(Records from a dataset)
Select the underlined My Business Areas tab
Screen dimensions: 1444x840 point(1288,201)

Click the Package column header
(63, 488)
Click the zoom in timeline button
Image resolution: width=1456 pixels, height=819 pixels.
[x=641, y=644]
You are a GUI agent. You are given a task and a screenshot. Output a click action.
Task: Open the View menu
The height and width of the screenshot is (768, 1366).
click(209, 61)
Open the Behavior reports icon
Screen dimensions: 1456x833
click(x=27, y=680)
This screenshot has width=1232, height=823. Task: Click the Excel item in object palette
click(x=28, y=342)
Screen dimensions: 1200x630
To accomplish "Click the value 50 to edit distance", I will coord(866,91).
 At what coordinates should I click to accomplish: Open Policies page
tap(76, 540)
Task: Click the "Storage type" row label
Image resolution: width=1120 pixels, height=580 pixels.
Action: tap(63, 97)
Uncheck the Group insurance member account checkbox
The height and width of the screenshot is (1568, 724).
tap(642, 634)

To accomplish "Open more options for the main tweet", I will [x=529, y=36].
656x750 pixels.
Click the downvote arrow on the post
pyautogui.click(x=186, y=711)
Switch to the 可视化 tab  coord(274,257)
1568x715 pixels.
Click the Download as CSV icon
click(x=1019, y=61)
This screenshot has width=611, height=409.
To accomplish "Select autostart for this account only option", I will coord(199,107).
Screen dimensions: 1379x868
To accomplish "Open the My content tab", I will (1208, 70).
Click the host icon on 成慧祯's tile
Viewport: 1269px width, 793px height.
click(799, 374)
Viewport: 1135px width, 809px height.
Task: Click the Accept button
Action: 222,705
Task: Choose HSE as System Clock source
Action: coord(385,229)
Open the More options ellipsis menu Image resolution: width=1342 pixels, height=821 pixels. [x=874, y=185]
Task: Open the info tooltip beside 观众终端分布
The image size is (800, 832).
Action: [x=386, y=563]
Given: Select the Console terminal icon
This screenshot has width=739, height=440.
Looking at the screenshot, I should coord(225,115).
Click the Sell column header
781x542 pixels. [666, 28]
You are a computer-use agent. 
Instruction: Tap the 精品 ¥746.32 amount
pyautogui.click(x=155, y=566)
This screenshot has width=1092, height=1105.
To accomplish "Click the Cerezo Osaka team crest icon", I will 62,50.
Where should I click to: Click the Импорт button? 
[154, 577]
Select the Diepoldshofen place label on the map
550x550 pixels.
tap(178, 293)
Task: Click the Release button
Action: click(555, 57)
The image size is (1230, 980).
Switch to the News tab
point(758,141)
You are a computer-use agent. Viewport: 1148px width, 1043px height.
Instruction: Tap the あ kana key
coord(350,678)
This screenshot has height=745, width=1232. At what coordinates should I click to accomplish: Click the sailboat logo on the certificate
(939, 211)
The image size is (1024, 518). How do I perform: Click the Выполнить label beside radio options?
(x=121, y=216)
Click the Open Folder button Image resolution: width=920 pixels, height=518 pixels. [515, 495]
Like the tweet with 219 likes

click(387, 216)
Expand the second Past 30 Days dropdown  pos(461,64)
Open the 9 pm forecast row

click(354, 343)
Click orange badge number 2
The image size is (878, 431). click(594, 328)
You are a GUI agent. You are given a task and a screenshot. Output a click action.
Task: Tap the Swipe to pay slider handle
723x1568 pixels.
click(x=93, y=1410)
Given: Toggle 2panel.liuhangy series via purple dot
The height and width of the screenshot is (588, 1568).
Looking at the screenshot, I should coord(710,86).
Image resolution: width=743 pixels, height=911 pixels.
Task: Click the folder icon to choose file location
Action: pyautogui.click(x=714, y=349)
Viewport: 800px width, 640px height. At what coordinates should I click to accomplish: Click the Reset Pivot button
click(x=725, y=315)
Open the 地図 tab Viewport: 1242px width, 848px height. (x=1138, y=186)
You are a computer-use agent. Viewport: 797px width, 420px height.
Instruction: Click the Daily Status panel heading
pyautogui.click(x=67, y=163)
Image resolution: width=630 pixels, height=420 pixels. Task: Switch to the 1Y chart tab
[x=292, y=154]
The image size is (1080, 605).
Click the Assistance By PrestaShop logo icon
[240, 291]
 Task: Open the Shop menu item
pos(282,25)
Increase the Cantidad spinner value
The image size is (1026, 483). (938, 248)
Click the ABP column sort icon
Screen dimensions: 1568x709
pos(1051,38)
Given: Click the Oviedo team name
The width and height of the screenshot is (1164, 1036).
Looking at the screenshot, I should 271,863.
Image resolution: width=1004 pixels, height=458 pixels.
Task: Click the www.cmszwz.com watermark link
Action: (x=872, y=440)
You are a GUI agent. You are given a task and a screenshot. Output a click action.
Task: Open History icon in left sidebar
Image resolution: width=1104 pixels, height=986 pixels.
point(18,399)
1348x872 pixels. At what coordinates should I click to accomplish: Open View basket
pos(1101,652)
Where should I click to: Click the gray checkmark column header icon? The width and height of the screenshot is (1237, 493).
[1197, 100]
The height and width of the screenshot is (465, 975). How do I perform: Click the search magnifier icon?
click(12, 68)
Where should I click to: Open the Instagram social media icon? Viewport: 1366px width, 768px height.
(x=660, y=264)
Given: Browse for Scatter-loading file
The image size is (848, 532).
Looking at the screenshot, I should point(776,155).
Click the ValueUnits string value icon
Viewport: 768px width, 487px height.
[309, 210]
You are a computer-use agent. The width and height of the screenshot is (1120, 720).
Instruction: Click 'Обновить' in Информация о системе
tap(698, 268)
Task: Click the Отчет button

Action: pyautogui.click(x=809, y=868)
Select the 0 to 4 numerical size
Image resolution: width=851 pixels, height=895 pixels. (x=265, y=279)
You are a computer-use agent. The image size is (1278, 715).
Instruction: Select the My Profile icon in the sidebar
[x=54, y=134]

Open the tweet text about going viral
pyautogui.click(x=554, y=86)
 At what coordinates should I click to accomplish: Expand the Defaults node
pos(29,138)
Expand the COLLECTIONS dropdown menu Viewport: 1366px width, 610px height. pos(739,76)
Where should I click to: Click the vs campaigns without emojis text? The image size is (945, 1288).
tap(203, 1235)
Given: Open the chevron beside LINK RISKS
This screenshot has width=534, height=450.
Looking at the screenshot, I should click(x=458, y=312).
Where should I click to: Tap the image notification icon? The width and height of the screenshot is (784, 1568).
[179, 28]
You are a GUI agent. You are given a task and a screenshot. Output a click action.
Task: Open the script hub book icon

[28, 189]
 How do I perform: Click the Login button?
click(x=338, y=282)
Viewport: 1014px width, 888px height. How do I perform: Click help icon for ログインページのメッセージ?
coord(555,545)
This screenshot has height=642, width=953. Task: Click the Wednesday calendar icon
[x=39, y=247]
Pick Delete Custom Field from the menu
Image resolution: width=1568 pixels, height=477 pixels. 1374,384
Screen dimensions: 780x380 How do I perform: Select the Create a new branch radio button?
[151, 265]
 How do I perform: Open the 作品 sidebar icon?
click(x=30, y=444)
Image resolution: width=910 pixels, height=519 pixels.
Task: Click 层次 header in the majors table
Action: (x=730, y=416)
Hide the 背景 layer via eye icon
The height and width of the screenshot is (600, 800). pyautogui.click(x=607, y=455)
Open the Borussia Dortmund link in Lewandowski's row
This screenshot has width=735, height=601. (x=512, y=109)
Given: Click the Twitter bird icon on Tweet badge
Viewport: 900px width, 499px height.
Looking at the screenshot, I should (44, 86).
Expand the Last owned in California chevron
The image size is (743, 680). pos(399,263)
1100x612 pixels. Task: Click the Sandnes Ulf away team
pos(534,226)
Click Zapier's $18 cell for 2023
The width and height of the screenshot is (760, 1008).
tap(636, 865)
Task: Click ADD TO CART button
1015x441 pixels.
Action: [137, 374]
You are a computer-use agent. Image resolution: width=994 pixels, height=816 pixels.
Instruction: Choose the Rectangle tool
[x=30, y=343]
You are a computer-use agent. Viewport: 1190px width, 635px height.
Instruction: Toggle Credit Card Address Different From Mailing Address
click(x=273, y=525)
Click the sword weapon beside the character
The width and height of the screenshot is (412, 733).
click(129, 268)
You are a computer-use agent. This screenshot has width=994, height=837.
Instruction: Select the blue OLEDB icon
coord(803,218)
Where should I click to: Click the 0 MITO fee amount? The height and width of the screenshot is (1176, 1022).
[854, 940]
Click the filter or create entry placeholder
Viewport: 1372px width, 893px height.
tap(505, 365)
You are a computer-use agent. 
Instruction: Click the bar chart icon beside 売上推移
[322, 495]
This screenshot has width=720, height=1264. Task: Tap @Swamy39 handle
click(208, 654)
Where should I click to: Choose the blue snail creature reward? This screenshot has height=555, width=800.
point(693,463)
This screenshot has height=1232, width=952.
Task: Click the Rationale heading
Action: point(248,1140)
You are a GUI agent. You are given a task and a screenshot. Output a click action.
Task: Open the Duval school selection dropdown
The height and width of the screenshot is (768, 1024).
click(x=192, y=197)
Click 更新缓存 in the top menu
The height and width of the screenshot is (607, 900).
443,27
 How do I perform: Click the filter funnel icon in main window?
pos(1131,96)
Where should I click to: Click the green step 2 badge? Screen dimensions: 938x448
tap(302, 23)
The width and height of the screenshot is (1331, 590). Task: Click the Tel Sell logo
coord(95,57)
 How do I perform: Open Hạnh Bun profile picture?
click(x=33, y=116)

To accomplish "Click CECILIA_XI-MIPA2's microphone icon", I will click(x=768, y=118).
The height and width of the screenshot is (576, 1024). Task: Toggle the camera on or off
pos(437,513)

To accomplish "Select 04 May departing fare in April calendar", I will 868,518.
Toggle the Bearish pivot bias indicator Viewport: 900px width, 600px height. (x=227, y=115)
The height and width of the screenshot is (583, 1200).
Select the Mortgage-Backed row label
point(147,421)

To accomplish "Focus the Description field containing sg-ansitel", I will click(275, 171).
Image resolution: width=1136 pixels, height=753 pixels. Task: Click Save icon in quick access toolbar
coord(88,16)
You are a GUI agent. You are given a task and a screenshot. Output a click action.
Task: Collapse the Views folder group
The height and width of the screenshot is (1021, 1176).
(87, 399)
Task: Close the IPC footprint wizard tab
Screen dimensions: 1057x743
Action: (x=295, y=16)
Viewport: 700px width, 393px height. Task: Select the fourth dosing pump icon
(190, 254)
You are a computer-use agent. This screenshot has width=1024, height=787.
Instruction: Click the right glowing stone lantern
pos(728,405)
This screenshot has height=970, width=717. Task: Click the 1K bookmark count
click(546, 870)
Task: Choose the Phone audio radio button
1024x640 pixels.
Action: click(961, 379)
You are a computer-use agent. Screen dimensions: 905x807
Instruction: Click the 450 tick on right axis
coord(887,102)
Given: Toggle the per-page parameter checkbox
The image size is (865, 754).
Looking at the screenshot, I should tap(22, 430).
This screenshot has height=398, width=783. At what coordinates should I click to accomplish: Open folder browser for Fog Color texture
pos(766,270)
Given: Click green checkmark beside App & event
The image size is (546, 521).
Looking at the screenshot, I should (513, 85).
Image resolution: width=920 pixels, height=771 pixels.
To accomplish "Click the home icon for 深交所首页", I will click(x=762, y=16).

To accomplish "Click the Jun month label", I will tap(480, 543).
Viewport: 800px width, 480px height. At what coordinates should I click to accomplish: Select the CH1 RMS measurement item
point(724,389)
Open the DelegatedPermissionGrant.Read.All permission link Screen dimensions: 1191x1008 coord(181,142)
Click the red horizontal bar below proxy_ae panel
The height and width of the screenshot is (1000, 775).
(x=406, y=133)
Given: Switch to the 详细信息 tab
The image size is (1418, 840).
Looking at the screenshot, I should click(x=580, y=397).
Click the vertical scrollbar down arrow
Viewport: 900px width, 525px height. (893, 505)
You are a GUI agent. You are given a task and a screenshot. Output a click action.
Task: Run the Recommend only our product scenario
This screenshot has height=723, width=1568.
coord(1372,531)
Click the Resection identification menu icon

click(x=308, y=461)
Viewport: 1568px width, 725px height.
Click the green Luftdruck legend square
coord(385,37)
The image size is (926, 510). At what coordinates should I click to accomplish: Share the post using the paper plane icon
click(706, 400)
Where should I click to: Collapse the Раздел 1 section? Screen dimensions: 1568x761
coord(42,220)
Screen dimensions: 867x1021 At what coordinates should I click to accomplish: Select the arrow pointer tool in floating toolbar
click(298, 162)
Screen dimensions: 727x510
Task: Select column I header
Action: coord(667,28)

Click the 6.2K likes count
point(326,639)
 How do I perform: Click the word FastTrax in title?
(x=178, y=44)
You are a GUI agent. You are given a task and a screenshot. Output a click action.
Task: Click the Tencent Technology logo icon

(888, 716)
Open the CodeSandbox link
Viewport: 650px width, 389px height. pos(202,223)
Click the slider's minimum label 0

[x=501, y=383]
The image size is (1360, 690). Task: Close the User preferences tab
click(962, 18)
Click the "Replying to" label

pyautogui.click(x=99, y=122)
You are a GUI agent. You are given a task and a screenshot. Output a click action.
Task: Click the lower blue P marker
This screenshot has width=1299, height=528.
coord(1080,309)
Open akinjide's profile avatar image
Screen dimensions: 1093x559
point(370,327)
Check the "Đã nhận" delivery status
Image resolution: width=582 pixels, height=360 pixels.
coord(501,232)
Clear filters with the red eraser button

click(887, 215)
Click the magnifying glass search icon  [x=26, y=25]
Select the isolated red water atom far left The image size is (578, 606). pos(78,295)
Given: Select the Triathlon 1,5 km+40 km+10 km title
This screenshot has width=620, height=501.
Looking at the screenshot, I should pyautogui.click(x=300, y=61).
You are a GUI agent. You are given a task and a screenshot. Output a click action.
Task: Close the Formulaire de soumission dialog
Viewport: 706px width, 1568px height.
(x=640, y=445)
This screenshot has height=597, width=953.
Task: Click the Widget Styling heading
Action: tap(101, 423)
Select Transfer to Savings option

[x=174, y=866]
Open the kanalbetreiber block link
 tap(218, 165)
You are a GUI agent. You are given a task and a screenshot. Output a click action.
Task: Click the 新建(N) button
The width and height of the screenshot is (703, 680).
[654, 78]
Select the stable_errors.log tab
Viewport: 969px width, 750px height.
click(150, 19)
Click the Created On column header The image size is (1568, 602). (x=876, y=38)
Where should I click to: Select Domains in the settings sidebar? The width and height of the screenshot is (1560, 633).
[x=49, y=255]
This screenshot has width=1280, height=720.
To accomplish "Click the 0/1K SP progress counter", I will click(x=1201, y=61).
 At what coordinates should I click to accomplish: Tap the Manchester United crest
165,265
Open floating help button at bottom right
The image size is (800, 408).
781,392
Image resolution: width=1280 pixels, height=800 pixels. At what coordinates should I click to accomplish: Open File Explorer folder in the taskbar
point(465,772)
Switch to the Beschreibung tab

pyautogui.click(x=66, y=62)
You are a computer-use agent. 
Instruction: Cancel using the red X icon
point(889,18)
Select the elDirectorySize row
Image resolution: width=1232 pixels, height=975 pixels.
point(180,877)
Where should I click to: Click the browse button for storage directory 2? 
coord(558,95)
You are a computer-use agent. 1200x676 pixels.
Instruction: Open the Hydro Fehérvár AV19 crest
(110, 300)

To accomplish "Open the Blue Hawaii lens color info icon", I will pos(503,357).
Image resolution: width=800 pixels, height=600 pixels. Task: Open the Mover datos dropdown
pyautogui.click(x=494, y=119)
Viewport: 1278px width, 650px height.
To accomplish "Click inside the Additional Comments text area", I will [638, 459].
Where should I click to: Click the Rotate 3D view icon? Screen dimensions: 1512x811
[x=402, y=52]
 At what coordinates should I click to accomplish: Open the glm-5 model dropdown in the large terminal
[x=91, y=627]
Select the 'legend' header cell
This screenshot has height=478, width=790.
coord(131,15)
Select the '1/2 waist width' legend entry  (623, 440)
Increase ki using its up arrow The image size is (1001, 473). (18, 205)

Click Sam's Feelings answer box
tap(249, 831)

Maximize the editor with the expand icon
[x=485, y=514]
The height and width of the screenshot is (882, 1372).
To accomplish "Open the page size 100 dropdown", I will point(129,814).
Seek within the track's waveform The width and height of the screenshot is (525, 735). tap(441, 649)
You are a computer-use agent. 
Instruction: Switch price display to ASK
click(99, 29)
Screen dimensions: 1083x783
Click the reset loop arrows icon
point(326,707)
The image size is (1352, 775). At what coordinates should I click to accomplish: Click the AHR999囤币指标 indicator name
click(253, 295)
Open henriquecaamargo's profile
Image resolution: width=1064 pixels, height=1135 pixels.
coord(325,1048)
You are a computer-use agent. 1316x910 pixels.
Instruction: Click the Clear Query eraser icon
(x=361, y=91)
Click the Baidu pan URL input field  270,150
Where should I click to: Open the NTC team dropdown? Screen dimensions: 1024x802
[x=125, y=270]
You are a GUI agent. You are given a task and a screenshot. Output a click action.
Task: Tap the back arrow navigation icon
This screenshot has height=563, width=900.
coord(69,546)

*PROMPT:* Within the data above, how many lines include "left"? The number alone is the answer.

*FINISHED EXERCISE:* 2